### GOAL
Reproduce every line of the data below word for word, leaving out the pictures.

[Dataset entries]
▬▬▬▬▬▬▬▬▬▬

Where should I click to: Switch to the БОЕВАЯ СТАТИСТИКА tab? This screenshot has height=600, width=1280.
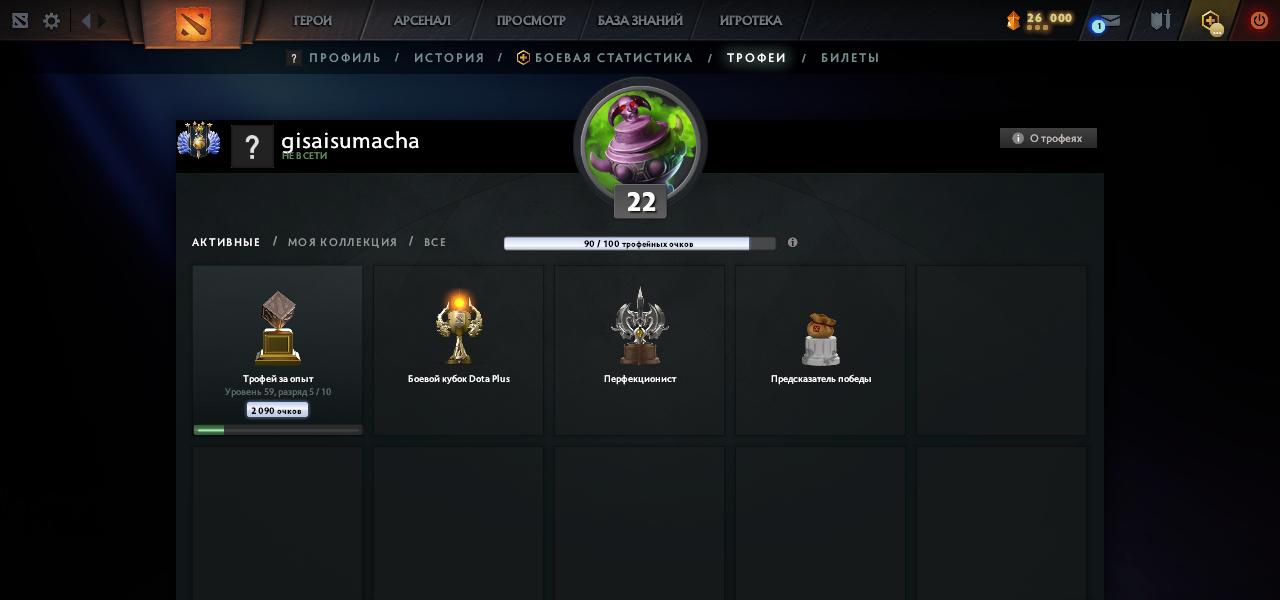604,58
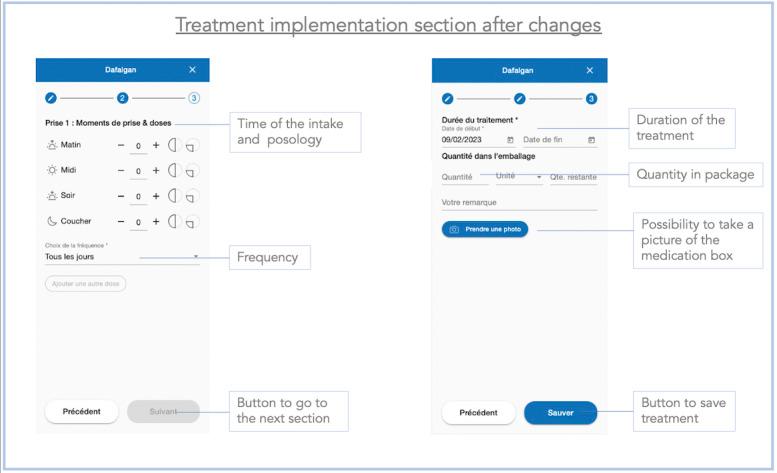Click Précédent in the left panel
This screenshot has width=777, height=473.
click(81, 412)
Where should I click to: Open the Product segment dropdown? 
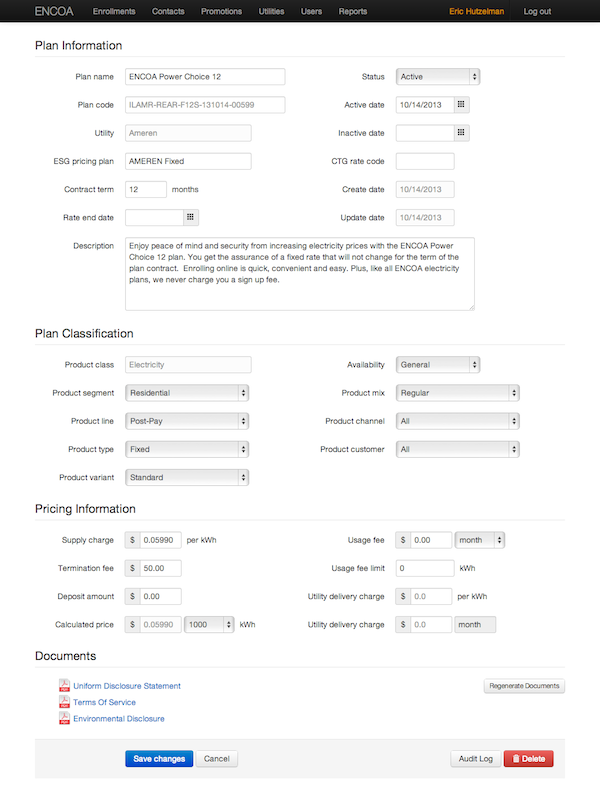tap(187, 393)

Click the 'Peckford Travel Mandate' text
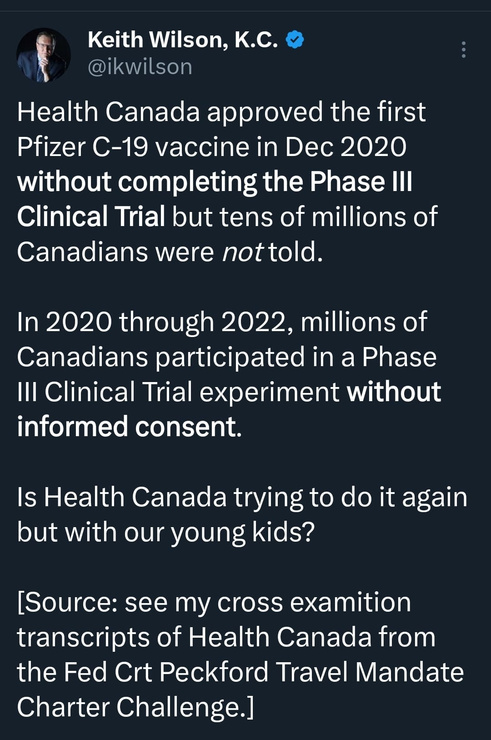(312, 673)
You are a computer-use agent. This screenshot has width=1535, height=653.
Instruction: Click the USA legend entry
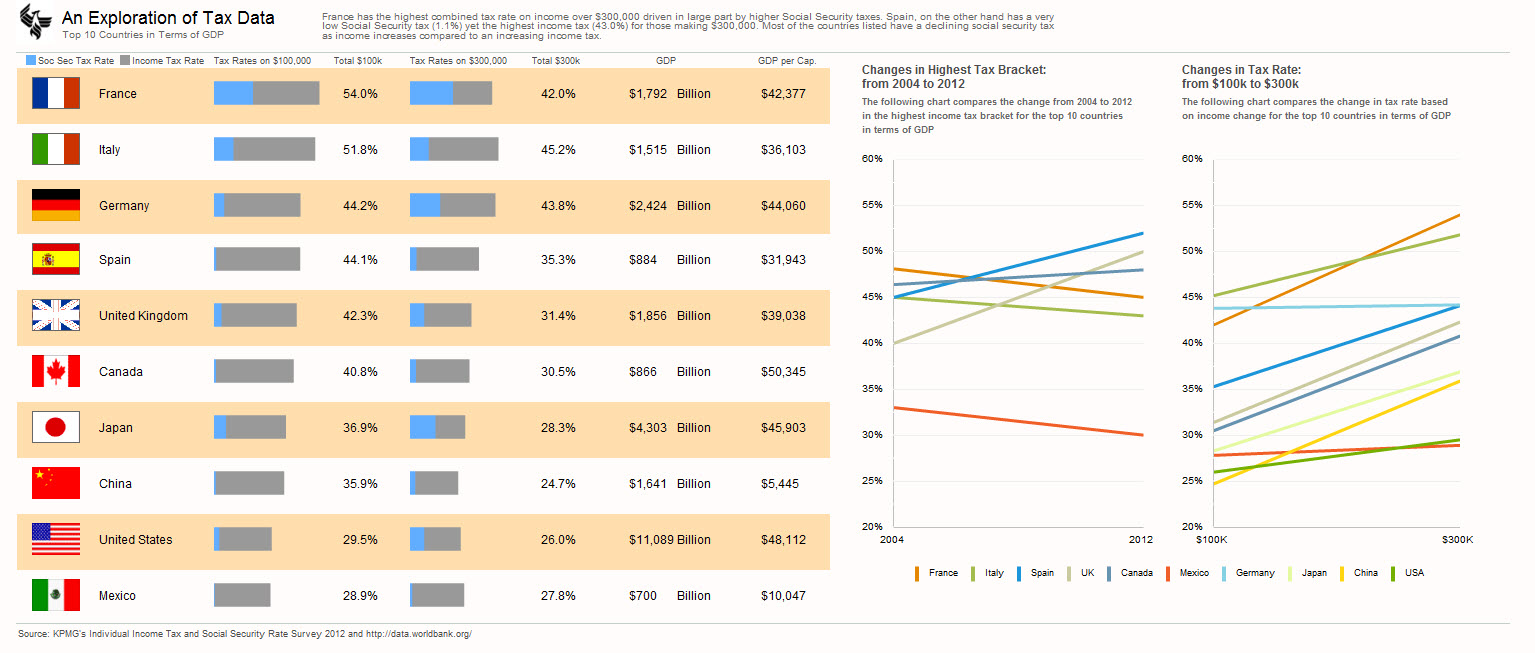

▬▬▬▬▬▬▬▬▬▬

### FULL RESPONSE
Where should I click to: Switch to the БОЕВАЯ СТАТИСТИКА tab? This screenshot has height=600, width=1280.
604,58
Click Précédent in the left panel
This screenshot has width=777, height=473.
click(81, 412)
Where should I click to: Open the Product segment dropdown? 
tap(187, 393)

Click the 'Peckford Travel Mandate' text
(312, 673)
You are a computer-use agent. This screenshot has width=1535, height=653.
Instruction: Click the USA legend entry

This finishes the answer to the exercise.